The Dylan mythology

ONLY A HOBO
“I was raised in Gallup, New Mexico. Got a lot of cowboy songs there. Indian songs. Carnival songs. Vaudeville kinda stuff.”, Dylan claimed in his first ever radio interview on WNYC in autumn 1961. He also claimed to have lived in Cheyenne, South Dakota; Sioux Falls, South Dakota; Phillipsburg, Kansas; Hibbing, Minnesota; and Minneapolis. At least the last two were true.

[This folklore was repeated by Nat Hentoff for the album liner notes for The Freewheelin’ Bob Dylan (1963).]

THE CIRCUS BOY
“Oh yea, I spent about six years in the carnivals. Clean-up boy; worked on the ferris wheel — went all the way around the Mid West.”, Dylan told a radio interviewer in 1961. “Didn’t that interfere with your schooling?”, he asked. “Oh, I skipped a bunch of school”, he blithely replied.

THE NAME GAME
“That’s just a rumor made up by the people who like to simplify things”. Dylan said when asked if he’d taken his name from Dylan Thomas. “It’s the name of my family—on my mother’s side.

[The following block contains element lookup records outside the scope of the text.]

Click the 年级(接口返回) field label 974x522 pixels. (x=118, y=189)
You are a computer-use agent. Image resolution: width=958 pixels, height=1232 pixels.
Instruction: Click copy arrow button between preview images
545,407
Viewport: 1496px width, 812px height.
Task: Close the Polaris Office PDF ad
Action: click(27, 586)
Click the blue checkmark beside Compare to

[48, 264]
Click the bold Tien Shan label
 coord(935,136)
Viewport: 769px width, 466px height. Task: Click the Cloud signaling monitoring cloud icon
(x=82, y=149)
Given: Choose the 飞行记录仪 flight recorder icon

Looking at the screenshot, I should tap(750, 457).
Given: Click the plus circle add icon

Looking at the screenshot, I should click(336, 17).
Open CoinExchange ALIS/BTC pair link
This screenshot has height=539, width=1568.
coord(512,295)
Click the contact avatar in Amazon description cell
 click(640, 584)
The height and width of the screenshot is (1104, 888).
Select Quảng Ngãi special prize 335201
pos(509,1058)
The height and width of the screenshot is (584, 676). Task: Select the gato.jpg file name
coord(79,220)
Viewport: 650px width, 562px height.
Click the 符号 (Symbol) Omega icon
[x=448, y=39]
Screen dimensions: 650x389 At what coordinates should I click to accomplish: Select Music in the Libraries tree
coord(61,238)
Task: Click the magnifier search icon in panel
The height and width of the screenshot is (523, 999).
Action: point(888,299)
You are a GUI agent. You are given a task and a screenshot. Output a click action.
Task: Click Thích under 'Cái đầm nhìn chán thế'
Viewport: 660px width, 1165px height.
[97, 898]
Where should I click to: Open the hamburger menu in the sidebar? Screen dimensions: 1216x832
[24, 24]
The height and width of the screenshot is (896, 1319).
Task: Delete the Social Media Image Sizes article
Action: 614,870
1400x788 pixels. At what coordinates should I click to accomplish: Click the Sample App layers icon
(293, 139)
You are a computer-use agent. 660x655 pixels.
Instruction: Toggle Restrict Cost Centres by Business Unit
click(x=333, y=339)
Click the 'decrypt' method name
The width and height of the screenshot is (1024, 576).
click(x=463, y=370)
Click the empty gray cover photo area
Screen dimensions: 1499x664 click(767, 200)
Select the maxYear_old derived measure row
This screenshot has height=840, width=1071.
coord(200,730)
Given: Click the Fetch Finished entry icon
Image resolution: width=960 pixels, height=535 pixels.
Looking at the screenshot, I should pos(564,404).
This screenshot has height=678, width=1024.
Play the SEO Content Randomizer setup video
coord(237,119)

It’s spelt D-I-L-L-O-N and I changed it from there.??? In fact, his mother’s family name was Stone.

THE INDIAN CONNECTION
When he arrived in Greenwich Village, Dylan reinvented several new lives for himself. But of all his tall tales, none was more preposterous than his claim that he was descended from the Sioux Nation. “I remember he solemnly gave us a demonstration of Indian sign language, which he was obviously making up as he went along”, recalls Dave Van Ronk.